The unknown prophet addressed himself both to the sinners of his people, and to those querulous adherents of Jehovah whom the success of the sinners had tempted to despair in their service of God. His style shares the practical directness of his predecessors among the returned exiles. He takes up one point after another, and drives them home in a series of strong, plain paragraphs of prose. But it is sixty years since Haggai and Zechariah, and in the circumstances we have described, a prophet could no longer come forward as a public inspirer of his nation. Prophecy seems to have been driven from public life, from the sudden enforcement of truth in the face of the people to the more deliberate and ordered argument which marks the teacher who works in private. In the Book of “Malachi” there are many of the principles and much of the enthusiasm of the ancient Hebrew seer. But the discourse is broken up into formal paragraphs, each upon the same academic model. First a truth is pronounced, or a charge made against the people; then with the words but ye will say the prophet states some possible objection of his hearers, proceeds to answer it by detailed evidence, and only then drives home his truth, or his charge, in genuine prophetic fashion. To the student of prophecy this peculiarity of the book is of the greatest interest, for it is no merely personal idiosyncrasy. We rather feel that prophecy is now assuming the temper of the teacher. The method is the commencement of that which later on becomes the prevailing habit in Jewish literature. Just as with Zephaniah we saw prophecy passing into Apocalypse, and with Habakkuk into the speculation of the schools of Wisdom, so now in “Malachi” we perceive its transformation into the scholasticism of the Rabbis.

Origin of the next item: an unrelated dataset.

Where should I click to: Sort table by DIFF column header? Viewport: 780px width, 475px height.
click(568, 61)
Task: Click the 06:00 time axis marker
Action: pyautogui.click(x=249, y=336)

But the interest of this change of style must not prevent us from appreciating the genuine prophetic spirit of our book. Far more fully than, for instance, that of Haggai, to the style of which its practical simplicity is so akin, it enumerates the prophetic principles: the everlasting Love of Jehovah for Israel, the Fatherhood of Jehovah and His Holiness, His ancient Ideals for Priesthood and People, the need of a Repentance proved by deeds, the consequent Promise of Prosperity, the Day of the Lord, and Judgment between the evil and the righteous. Upon the last of these the book affords a striking proof of the delinquency of the people during the last half-century, and in connection with it the prophet introduces certain novel features. To Haggai and Zechariah the great Tribulation had closed with the Exile and the rebuilding of the Temple: Israel stood on the margin of the Messianic age. But the Book of “Malachi” proclaims the need of another judgment as emphatically as the older prophets had predicted the Babylonian doom. “Malachi” repeats their name for it, the great and terrible Day of Jehovah. But he does not foresee it, as they did, in the shape of a historical process. His description of it is pure Apocalypse—the fire of the smelter and the fuller’s acid: the day that burns like a furnace, when all wickedness is as stubble, and all evil men are devoured, but to the righteous the Sun of Righteousness shall arise with healing in His wings, and they shall tread the wicked under foot.[999] To this the prophet adds a novel promise. God is so much the God of love,[1000] that before the Day comes He will give His people an opportunity of conversion. He will send them Elijah the prophet to change their hearts, that He may be prevented from striking the land with His Ban.

In one other point the book is original, and that is in its attitude towards the heathen. Among the heathen, it boldly says, Jehovah is held in higher reverence than among His own people.[1001] In such a statement we can hardly fail to feel the influence upon Israel of their contact, often close and personal, with their wise and mild tyrants the Persians. We may emphasise the verse as the first note of that recognition of the real religiousness of the heathen, which we shall find swelling to such fulness and tenderness in the Book of Jonah.

Such are in brief the style and the principles of the Book of “Malachi,” whose separate prophecies we may now proceed to take up in detail.


CHAPTER XXVI

PROPHECY WITHIN THE LAW

“MALACHI” i.—iv.

Beneath this title we may gather all the eight sections of the Book of “Malachi.” They contain many things of perennial interest and validity: their truth is applicable, their music is still musical, to ourselves. But their chief significance is historical. They illustrate the development of prophecy within the Law. Not under the Law, be it observed. For if one thing be more clear than another about “Malachi’s” teaching, it is that the spirit of prophecy is not yet crushed by the legalism which finally killed it within Israel. “Malachi” observes and enforces the demands of the Deuteronomic law under which his people had lived since the Return from Exile. But he traces each of these to some spiritual principle, to some essential of religion in the character of Israel’s God, which is either doubted or neglected by his contemporaries in their lax performance of the Law. That is why we may entitle his book Prophecy within the Law.